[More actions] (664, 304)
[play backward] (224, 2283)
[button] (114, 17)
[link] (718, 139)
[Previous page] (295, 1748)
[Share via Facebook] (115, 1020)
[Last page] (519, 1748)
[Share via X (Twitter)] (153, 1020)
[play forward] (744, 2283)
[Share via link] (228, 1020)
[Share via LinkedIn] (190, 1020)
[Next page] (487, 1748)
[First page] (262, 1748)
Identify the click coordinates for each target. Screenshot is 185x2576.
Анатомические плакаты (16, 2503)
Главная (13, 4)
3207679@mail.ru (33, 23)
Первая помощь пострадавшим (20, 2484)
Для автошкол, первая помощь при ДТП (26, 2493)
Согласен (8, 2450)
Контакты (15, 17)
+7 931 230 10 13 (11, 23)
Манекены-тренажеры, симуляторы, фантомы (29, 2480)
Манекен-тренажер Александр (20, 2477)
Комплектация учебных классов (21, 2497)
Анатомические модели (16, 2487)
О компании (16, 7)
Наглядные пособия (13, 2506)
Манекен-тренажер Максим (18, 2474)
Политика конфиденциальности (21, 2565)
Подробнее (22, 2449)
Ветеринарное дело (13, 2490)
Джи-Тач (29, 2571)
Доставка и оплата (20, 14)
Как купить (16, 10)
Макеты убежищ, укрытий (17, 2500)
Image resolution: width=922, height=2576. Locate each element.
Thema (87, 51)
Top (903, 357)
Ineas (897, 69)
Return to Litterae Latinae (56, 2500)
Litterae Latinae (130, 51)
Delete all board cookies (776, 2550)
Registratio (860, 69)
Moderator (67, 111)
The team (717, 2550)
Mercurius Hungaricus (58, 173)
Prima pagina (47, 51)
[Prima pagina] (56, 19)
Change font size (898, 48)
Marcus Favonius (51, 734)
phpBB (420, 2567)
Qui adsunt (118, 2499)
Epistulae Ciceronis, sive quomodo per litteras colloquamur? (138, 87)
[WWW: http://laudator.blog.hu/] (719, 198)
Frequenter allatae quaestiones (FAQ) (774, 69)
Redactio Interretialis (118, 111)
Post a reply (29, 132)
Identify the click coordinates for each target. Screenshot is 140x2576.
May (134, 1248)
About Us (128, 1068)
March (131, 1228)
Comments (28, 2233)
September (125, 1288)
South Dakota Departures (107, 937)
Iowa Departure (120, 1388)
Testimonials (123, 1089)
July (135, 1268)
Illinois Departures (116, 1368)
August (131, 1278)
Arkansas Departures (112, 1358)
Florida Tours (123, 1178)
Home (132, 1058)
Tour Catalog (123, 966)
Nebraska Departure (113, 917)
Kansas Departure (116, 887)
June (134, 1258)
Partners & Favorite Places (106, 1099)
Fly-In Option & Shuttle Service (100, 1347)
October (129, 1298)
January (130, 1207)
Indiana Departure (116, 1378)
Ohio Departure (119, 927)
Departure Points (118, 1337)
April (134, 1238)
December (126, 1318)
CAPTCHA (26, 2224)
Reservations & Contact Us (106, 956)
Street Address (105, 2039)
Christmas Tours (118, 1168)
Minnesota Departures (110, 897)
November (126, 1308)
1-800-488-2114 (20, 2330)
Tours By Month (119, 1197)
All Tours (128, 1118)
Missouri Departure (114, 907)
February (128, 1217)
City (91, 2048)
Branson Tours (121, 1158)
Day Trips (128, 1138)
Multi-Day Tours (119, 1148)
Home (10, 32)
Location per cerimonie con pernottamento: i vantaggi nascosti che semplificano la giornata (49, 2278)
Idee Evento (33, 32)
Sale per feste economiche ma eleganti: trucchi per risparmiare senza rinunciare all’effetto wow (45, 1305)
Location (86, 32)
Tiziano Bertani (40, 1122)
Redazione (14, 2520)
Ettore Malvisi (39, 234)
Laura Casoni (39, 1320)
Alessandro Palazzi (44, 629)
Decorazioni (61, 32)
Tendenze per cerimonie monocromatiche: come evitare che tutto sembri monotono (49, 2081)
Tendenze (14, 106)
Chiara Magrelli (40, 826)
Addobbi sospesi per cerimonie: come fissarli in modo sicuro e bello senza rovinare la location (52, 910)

Exercise description: The required answer is the run of lines above, starting at the line with "Доставка и оплата (20, 14)" and ending at the line with "Mercurius Hungaricus (58, 173)", reproduced exactly with both ends.

Result:
Доставка и оплата (20, 14)
Как купить (16, 10)
Макеты убежищ, укрытий (17, 2500)
Image resolution: width=922, height=2576. Locate each element.
Thema (87, 51)
Top (903, 357)
Ineas (897, 69)
Return to Litterae Latinae (56, 2500)
Litterae Latinae (130, 51)
Delete all board cookies (776, 2550)
Registratio (860, 69)
Moderator (67, 111)
The team (717, 2550)
Mercurius Hungaricus (58, 173)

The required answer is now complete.